[Opening Text section]

In this document we give some guidance on how to implement the LoC metrics available in this crate. Lines of code is a software metric that gives an indication of the size of some source code by counting the lines of the source code. There are many types of LoC so we will first explain those by way of an example.

Types of LoC

#![allow(unused)] fn main() { /* Instruction: Implement factorial function For extra credits, do not use mutable state or a imperative loop like `for` or `while`. */ /// Factorial: n! = n*(n-1)*(n-2)*(n-3)...3*2*1 fn factorial(num: u64) -> u64 { // use `product` on `Iterator` (1..=num).product() } }

The example above will be used to illustrate each of the LoC metrics described below.

SLOC

A straight count of all lines in the file including code, comments, and blank lines.
METRIC VALUE: 11

PLOC

A count of the instruction lines of code contained in the source code. This would include any brackets or similar syntax on a new line. Note that comments and blank lines are not counted in this.

[Closing Text section]

What is expected => Carry the explanation of lines-of-code metrics forward from its final sentence.

[Opening Dataset excerpt section]

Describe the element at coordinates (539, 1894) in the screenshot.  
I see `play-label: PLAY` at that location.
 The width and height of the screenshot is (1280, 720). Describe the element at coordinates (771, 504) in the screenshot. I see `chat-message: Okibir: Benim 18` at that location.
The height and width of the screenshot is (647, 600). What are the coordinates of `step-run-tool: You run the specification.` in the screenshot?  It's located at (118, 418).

[Closing Dataset excerpt section]

Answer =>
METRIC VALUE: 3

LLOC

The "logical" lines is a count of the number of statements in the code. Note that what a statement is depends on the language.
In the above example there is only a single statement which id the function call of product with the Iterator as its argument.
METRIC VALUE: 1

CLOC

A count of the comments in the code. The type of comment does not matter ie single line, block, or doc.
METRIC VALUE: 6

BLANK

Last but not least, this metric counts the blank lines present in a code. METRIC VALUE: 2

Implementation

To implement the LoC related metrics described above you need to implement the Loc trait for the language you want to support.

This requires implementing the compute function. See /src/metrics/loc.rs for where to implement, as well as examples from other languages.

Update grammars

Each programming language needs to be parsed in order to extract its syntax and semantic: the so-called grammar of a language. In rust-code-analysis, we use tree-sitter as parsing library since it provides a set of distinct grammars for each of our supported programming languages. But a grammar is not a static monolith, it changes over time, and it can also be affected by bugs, hence it is necessary to update it every now and then.

As now, since we have used bash scripts to automate the operations, grammars can be updated natively only on Linux and MacOS systems, but these scripts can also run on Windows using WSL.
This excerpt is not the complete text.